Islamic Bank welcomes Shariah Help to Buy scheme
Home Purchase Plans are Sharia-compliant mortgages which use the Islamic finance principles of co-ownership, called diminishing Musharaka with a leasing, or Ijara element.
This means the Islamic bank and the customer buy the property as partners and the customer pays rent instead of interest on bank’s share in the property.
At the end of the term, when all acquisition payments have been made and the finance has been settled, ownership of the property transfers fully to the customer.
The Help to Buy HPP guarantee scheme will enable banks to purchase a guarantee for their Home Purchase Plans where the consumer has a deposit of between 5% and 20%. The guarantee will compensate the bank for a portion of net losses suffered in the event of default. This will reduce their risk of offering home finance to consumers with a low deposit.
Samir Alamad, head of Shariah compliance & product development, said: “By adapting the original mortgage guarantee scheme, HPP providers and customers can benefit from the same Government support that mortgage lenders and borrowers have enjoyed. It has introduced a level playing field for Islamic banks and consumers alike, and IBB is delighted to have been working closely with the Government to pioneer this exciting development.”

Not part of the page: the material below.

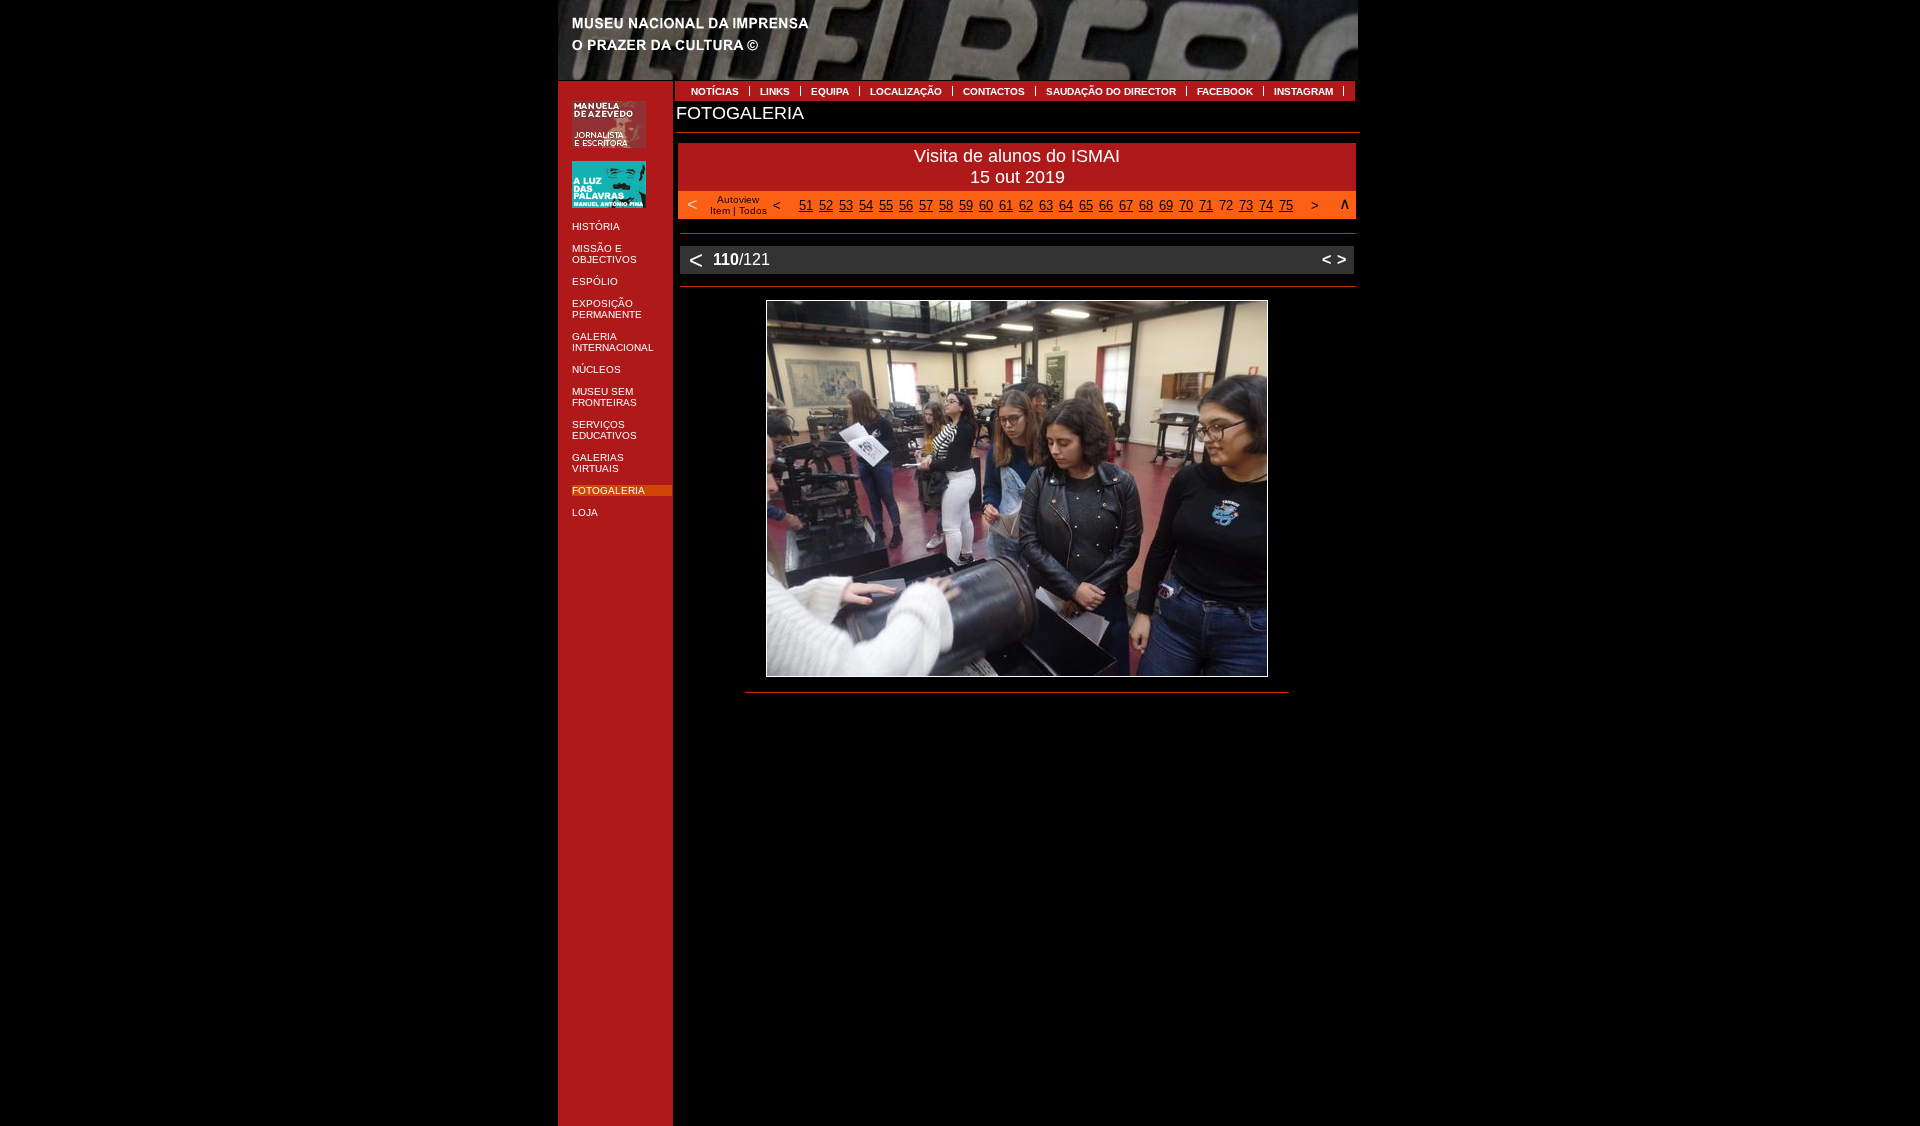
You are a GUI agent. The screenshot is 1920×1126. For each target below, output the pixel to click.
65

The Financial Secretary to the Treasury, Sajid Javid, said: “I am delighted Home Purchase Plans will now be available under the Help to Buy scheme. This gives even more choice to hardworking families across the UK trying to fulfil their home owning aspirations.”
IBB estimates that there are about a million UK Muslims adults with a need for its savings and home finance products, who are also inclined towards Shariah-compliant finance.
The 2011 Census of England & Wales which identified that the UK is now home to 2.7m Muslims, up from 1.5m in 2001. It is the UK’s second highest religion behind Christianity and ‘no religion’.
Islamic finance operates without the main instruments of the conventional finance sector, including interest and speculative products.